Reza berdiri menghadap cendela kamarnya. Setitik air mata menetes di pipi pria dewasa itu. Reza merasa kalah dengan orang-orang yang menjaga imannya. Reza lahir sebagai seorang muslim, tapi saat remaja dia melepas keyakinannya. Reza tidak meyakini keyakinan apapun dan merasa hidupnya sudah nyaman tanpa menganut agama tertentu.
Namun hari ini, hati dan pikirannya diporak-porandakan. Dua orang yang baru Reza kenal, membuat pria itu jungkirbalik.
Cklek!
Suara pintu terbuka membuat Reza menghapus air matanya. Dia melirik ke pintu mendapati Darel. Bocah kecil itu mengambil sarung dan dengan lihai mengenakannya. Tanpa basa-basi lagi Darel menjalankan salat sunnah. Reza menatap tidak berkedip.
Malu, jelas saja Reza sangat malu dengan dirinya sendiri.

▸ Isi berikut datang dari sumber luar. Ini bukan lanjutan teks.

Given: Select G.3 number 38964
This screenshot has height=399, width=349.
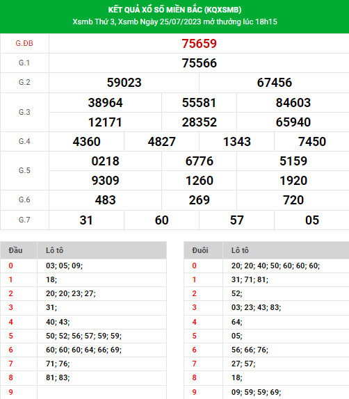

Apa yang sudah dia perbuat hingga dia merasa punya segalanya. Kalau Tuhan mau, segala jenis popularitas, harta dan segalanya yang dia miliki, bisa musnah dalam sekejap mata.
Reza tidak kuat, dia harus apa? Mau ikut salat? Dia sudah lupa. Mau meyakini ajaran apa, dia juga bingung. Namun, keinginan hatinya dia ingin seperti Syahilla dan Darel. Salat wajib, mengaji dan melakukan sunah.
Reza keluar dari kamar, dia menghampiri mamanya dan membuka pintu kamar mamanya dengan kasar. Syahilla yang masih berdoa pun tersentak kaget. Msih menggenakan mukenannya, Syahilla berusaha menatap Reza.
“Syahilla. Apakah orang yang sudah banyak dosa masih bisa bertaubat?” tanya Reza tanpa basa-basi.
“Maaf, kenapa kamu lancang membuka pintu tanpa permisi?” Syahilla menjawab dengan pertanyaan. Reza menggaruk tengkuknya canggung.